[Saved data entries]
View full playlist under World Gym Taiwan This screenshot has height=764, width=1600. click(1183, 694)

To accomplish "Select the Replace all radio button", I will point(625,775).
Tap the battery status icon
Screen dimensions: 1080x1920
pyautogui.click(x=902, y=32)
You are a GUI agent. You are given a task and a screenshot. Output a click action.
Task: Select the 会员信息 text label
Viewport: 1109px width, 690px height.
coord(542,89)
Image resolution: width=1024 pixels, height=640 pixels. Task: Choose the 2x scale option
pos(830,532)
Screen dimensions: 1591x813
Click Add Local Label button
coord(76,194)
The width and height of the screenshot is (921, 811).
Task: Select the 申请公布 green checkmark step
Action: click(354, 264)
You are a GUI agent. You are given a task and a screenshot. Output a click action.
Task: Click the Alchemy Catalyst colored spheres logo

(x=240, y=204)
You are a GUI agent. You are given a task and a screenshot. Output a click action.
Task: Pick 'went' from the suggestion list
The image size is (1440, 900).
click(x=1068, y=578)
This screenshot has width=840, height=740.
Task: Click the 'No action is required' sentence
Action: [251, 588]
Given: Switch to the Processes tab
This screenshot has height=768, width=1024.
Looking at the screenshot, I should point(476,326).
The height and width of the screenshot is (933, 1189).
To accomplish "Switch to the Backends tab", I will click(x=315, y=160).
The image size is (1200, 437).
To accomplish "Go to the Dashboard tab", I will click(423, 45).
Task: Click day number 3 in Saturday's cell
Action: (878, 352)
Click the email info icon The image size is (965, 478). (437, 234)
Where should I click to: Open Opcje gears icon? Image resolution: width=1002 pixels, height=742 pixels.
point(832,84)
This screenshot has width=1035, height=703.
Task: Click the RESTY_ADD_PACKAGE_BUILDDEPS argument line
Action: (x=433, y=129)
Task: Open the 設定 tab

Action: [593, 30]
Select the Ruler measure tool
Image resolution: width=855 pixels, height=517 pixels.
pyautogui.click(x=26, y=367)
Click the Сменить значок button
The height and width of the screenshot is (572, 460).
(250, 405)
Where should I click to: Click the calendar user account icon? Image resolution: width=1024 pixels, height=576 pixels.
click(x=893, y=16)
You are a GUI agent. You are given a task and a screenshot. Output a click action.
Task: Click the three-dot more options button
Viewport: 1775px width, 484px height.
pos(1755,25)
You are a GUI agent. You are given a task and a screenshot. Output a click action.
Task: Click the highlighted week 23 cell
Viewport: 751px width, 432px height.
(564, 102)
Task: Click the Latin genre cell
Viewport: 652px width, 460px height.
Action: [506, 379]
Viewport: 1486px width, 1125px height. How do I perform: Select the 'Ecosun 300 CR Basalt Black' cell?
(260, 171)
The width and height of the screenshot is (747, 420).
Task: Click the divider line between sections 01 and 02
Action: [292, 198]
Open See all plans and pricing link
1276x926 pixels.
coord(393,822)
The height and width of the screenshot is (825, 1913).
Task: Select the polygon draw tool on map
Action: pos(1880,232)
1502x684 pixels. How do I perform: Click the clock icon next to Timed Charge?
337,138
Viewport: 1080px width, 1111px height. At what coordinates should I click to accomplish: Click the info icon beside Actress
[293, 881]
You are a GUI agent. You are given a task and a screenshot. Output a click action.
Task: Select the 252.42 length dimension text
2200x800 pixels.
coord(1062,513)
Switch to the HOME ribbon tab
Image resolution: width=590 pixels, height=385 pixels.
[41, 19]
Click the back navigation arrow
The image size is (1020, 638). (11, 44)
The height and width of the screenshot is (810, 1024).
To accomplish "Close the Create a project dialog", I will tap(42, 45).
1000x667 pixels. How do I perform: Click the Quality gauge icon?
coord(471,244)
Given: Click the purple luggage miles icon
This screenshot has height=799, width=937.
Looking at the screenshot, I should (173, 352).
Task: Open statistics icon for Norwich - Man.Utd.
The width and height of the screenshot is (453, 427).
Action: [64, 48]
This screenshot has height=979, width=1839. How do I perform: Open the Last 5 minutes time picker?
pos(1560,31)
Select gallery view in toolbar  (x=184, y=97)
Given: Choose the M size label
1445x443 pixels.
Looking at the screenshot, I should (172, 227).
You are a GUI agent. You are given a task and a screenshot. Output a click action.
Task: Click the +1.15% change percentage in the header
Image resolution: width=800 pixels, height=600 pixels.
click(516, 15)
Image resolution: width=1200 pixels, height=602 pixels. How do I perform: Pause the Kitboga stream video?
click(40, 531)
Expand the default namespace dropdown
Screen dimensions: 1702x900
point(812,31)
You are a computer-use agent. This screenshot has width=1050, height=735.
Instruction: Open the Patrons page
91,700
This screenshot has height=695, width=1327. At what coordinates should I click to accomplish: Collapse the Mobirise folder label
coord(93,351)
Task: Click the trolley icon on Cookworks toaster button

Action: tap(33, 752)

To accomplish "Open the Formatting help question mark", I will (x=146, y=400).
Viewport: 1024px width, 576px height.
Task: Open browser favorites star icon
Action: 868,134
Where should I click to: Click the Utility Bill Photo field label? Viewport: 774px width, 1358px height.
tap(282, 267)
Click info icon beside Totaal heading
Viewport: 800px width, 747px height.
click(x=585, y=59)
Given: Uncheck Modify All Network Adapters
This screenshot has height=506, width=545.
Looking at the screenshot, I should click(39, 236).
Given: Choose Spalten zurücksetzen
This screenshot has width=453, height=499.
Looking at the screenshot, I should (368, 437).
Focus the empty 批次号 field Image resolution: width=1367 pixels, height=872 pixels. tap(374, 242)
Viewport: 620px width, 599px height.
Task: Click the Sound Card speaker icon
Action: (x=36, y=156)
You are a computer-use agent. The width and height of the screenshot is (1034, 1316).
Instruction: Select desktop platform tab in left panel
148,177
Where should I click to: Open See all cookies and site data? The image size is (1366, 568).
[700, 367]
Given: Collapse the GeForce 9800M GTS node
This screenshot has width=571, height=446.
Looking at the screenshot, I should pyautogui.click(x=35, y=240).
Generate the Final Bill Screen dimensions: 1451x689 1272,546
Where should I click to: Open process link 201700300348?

- How to complete this task -
Reproduce every record above exactly as it appears.

- Response area -
View full playlist under World Gym Taiwan This screenshot has height=764, width=1600. click(1183, 694)

To accomplish "Select the Replace all radio button", I will point(625,775).
Tap the battery status icon
Screen dimensions: 1080x1920
pyautogui.click(x=902, y=32)
You are a GUI agent. You are given a task and a screenshot. Output a click action.
Task: Select the 会员信息 text label
Viewport: 1109px width, 690px height.
coord(542,89)
Image resolution: width=1024 pixels, height=640 pixels. Task: Choose the 2x scale option
pos(830,532)
Screen dimensions: 1591x813
Click Add Local Label button
coord(76,194)
The width and height of the screenshot is (921, 811).
Task: Select the 申请公布 green checkmark step
Action: click(354, 264)
You are a GUI agent. You are given a task and a screenshot. Output a click action.
Task: Click the Alchemy Catalyst colored spheres logo

(x=240, y=204)
You are a GUI agent. You are given a task and a screenshot. Output a click action.
Task: Pick 'went' from the suggestion list
The image size is (1440, 900).
click(x=1068, y=578)
This screenshot has width=840, height=740.
Task: Click the 'No action is required' sentence
Action: [251, 588]
Given: Switch to the Processes tab
This screenshot has height=768, width=1024.
Looking at the screenshot, I should point(476,326).
The height and width of the screenshot is (933, 1189).
To accomplish "Switch to the Backends tab", I will click(x=315, y=160).
The image size is (1200, 437).
To accomplish "Go to the Dashboard tab", I will click(423, 45).
Task: Click day number 3 in Saturday's cell
Action: (878, 352)
Click the email info icon The image size is (965, 478). (437, 234)
Where should I click to: Open Opcje gears icon? Image resolution: width=1002 pixels, height=742 pixels.
point(832,84)
This screenshot has width=1035, height=703.
Task: Click the RESTY_ADD_PACKAGE_BUILDDEPS argument line
Action: (x=433, y=129)
Task: Open the 設定 tab

Action: [593, 30]
Select the Ruler measure tool
Image resolution: width=855 pixels, height=517 pixels.
pyautogui.click(x=26, y=367)
Click the Сменить значок button
The height and width of the screenshot is (572, 460).
(250, 405)
Where should I click to: Click the calendar user account icon? Image resolution: width=1024 pixels, height=576 pixels.
click(x=893, y=16)
You are a GUI agent. You are given a task and a screenshot. Output a click action.
Task: Click the three-dot more options button
Viewport: 1775px width, 484px height.
pos(1755,25)
You are a GUI agent. You are given a task and a screenshot. Output a click action.
Task: Click the highlighted week 23 cell
Viewport: 751px width, 432px height.
(564, 102)
Task: Click the Latin genre cell
Viewport: 652px width, 460px height.
Action: [506, 379]
Viewport: 1486px width, 1125px height. How do I perform: Select the 'Ecosun 300 CR Basalt Black' cell?
(260, 171)
The width and height of the screenshot is (747, 420).
Task: Click the divider line between sections 01 and 02
Action: [292, 198]
Open See all plans and pricing link
1276x926 pixels.
coord(393,822)
The height and width of the screenshot is (825, 1913).
Task: Select the polygon draw tool on map
Action: pos(1880,232)
1502x684 pixels. How do I perform: Click the clock icon next to Timed Charge?
337,138
Viewport: 1080px width, 1111px height. At what coordinates should I click to accomplish: Click the info icon beside Actress
[293, 881]
You are a GUI agent. You are given a task and a screenshot. Output a click action.
Task: Select the 252.42 length dimension text
2200x800 pixels.
coord(1062,513)
Switch to the HOME ribbon tab
Image resolution: width=590 pixels, height=385 pixels.
[41, 19]
Click the back navigation arrow
The image size is (1020, 638). (11, 44)
The height and width of the screenshot is (810, 1024).
To accomplish "Close the Create a project dialog", I will tap(42, 45).
1000x667 pixels. How do I perform: Click the Quality gauge icon?
coord(471,244)
Given: Click the purple luggage miles icon
This screenshot has height=799, width=937.
Looking at the screenshot, I should (173, 352).
Task: Open statistics icon for Norwich - Man.Utd.
The width and height of the screenshot is (453, 427).
Action: [64, 48]
This screenshot has height=979, width=1839. How do I perform: Open the Last 5 minutes time picker?
pos(1560,31)
Select gallery view in toolbar  (x=184, y=97)
Given: Choose the M size label
1445x443 pixels.
Looking at the screenshot, I should (172, 227).
You are a GUI agent. You are given a task and a screenshot. Output a click action.
Task: Click the +1.15% change percentage in the header
Image resolution: width=800 pixels, height=600 pixels.
click(516, 15)
Image resolution: width=1200 pixels, height=602 pixels. How do I perform: Pause the Kitboga stream video?
click(40, 531)
Expand the default namespace dropdown
Screen dimensions: 1702x900
point(812,31)
You are a computer-use agent. This screenshot has width=1050, height=735.
Instruction: Open the Patrons page
91,700
This screenshot has height=695, width=1327. At what coordinates should I click to accomplish: Collapse the Mobirise folder label
coord(93,351)
Task: Click the trolley icon on Cookworks toaster button

Action: tap(33, 752)

To accomplish "Open the Formatting help question mark", I will (x=146, y=400).
Viewport: 1024px width, 576px height.
Task: Open browser favorites star icon
Action: 868,134
Where should I click to: Click the Utility Bill Photo field label? Viewport: 774px width, 1358px height.
tap(282, 267)
Click info icon beside Totaal heading
Viewport: 800px width, 747px height.
click(x=585, y=59)
Given: Uncheck Modify All Network Adapters
This screenshot has height=506, width=545.
Looking at the screenshot, I should click(39, 236).
Given: Choose Spalten zurücksetzen
This screenshot has width=453, height=499.
Looking at the screenshot, I should (368, 437).
Focus the empty 批次号 field Image resolution: width=1367 pixels, height=872 pixels. tap(374, 242)
Viewport: 620px width, 599px height.
Task: Click the Sound Card speaker icon
Action: (x=36, y=156)
You are a computer-use agent. The width and height of the screenshot is (1034, 1316).
Instruction: Select desktop platform tab in left panel
148,177
Where should I click to: Open See all cookies and site data? The image size is (1366, 568).
[700, 367]
Given: Collapse the GeForce 9800M GTS node
This screenshot has width=571, height=446.
Looking at the screenshot, I should pyautogui.click(x=35, y=240).
Generate the Final Bill Screen dimensions: 1451x689 1272,546
Where should I click to: Open process link 201700300348?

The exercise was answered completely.